Because I knew her a little better than most. Not because of some great insight into what makes a person tic. You know the way some people can look at a person doing a normal thing, like stirring a pot of stew, brushing a dog's wet fur, wringing a table cloth dry. They can look and see and discern who a person is. I am not one of those few. I do get there, I am able to get to that enlightened place, it takes time. I need to observe for weeks. Normally.
She was slim in black. When she wore her uniform, the bright yellow t-shirt of a fast-food chain her belly seemed to stick out. She was young and sexy, her lips were permanently held in a sharp smile. Her breasts were large but not overly so, her eyes were neither true green or actual hazel. Her hips were tight making her bum seem bigger than it was, in jeans her rear could stop traffic. I masturbated about her regularly- which meant I did not love her.
She looked adorable in a black dress. She looked tamed, easier to manage. Her brown hair was fashioned high on her head. Her normally Irish skin became Latin.

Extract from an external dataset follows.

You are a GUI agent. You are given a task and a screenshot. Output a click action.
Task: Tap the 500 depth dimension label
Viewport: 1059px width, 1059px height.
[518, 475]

Her feet that wore only worn converse trainers now slipped into high-heels, black and shinny like latex. She was still Darina, but she wasn't Darina.
A funeral home is a very odd place to get an erection. It was not the first time It happened. Years back, when an uncle passed on, I was twelve. I had not yet cleared the pipes, I was running hot. Every ankle, every partial slit of cleavage, the bottoms of all types and ages of women, make-up, the hugging. I produced a stoic erection. I had to feign a fit of tears and ran to a washroom, a hymn sheet placed over my groin. As an adult such things should be controlled. Maybe subconsciously Its linked to my first bonner. The first is hard to forget. I got one as Darina got up to read from psalms. I tried to look away but it seemed inappropriate, like I was bored of her voice. When I came I let a quiet breath out and raised my hand to my brow trying to hide my rolling eyes. I was the last one to get up and join the other alumni toasting the professor.
I attend funerals. I am the head of the family, we are old folks home people. My cousin in Trim owns a nice little home. He says its profitable, he says the old dears are grand. My home is a nice earner. It pays for itself mostly. The residents are a terrible mix of senility and old world wisdom. I keep them happy I think. Last year I had to sack an employee. He started to fuck one of the residents. He said it was a genuine relationship. He said they loved each other. I felt bad for the guy, I think he did love her. She called him Henry, it was his name, but it was also her dead husbands name. The old dear cried when I told her that her husband was dead, every morning until I decided to lie to her. Id say he running late, that he was doing his best to get to her. Sometimes i'd see her checking her old gold watch and strain to look down toward the wrought iron gates. She was waiting for him, it made me sad. Well I attend funerals as part of my job. I decided to take measures. I tried not to get excited, but I soon stopped trying to fight it. I developed tactics. I carried a sheet of hymns. I wore long jackets. It was only after I attended Prof Henley's service that I started to take measures.
A trusty hymn sheet. There were no songs sang for Prof Henley. My guess is, a cleaning lady missed the sheet as she cleaned away the traces of the Gattuso family. I walked with the sheet in my left hand shaking hands with the right. It was working, the patch was nearly tried away. I was a lucky man, if I could just make it to the washroom.
Arms warm and slender and smooth. Perfume, delicate and sweet. I could feel her breasts against my chest. Darina let me turn blind into her hug. She knew me, we knew each other , it was okay. I lost the sheet and hugged her back, careful not to be seen either smelling her hair or smiling too much. We arched our back and faced one another like sparring snakes. She rubbed my arm and broke away, tears welling in her eyes. I rubbed her back.
It was a child's laugh that turned the crowd. The boy pointed at the hymn sheet stuck to my crotch. Darina looked down, she looked at the corresponding blot on her Gucci. The blood from my penis went straight to my face. She knew, fuck everyone knew. It was my reaction. I could have passed it off as food- as a sause, a dripping sandwich. I did nothing. I turned red and moist. I turned to the buffet table and scanned for something, I don't know what for. I left a few minuets later.
A year after the service for Prof Henley I bumped into Darina Henley. She looked flustered. Her eyes scanned the foreground and the car park. I tried to look normal, I looked normal. I joked about the poor construction of funeral home sandwiches. She laughed nervously and told me about a boy she seen hers ago. How he ran out of a service for his uncle because he got wood. She laughed and grabbed my arm. I laughed and cried and held a carton of milk in front of my groin.